Yeni Üyelik
6.
Bölüm

6. Bölüm

@dalgapanda

 

 

GEÇMİŞ

Küçük kızın elleri toprakla kaplanmış, gözleri parlıyordu. Babası yediği meyvelerin çekirdeklerini toprağa ekerse bir sürü yeni meyvesi olacağını anlatmıştı. Küçük kız heyecanla toprağı kazıyor yeni meyvelerini ekiyordu. Babasının evden çıktığını gördü. Tam babasına yaptığını göstermek için seslenecekken annesinin bağırarak evden çıktığını gördü. Annesinin sesi, bahçenin sessizliğini yararak, her bir sözcüğü kalbine saplanıyordu.

-Nasıl bu kadar bencil olabilirsin Brendon? Bu kadar sorumluluğun varken böyle hayalperest olamazsın. Ne zaman bir yetişkin gibi düşünüp yaşamaya başlayacaksın? Bıktım artık tüm sorumluluğu bana bırakıp çocukça hayallerinin peşinden koşmanı izlemekten. Bu hayatı tek başıma yaşamaktan yorumdum artık.

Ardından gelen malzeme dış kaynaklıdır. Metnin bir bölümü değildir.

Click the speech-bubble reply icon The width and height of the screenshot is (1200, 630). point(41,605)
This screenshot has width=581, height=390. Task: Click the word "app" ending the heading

-Anlamıyor musun Sierra? Dağların zirvesinde rüzgârın yüzüme çarptığı an, mağaraların derinliklerindeki yankılanan sessizlik, okyanusun derinliklerindeki karanlıkta parlayan bir yıldız... İşte o anlar beni ben yapan şeyler. Sen ise beni hep buraya, bu dört duvara hapsetmeye çalışıyorsun.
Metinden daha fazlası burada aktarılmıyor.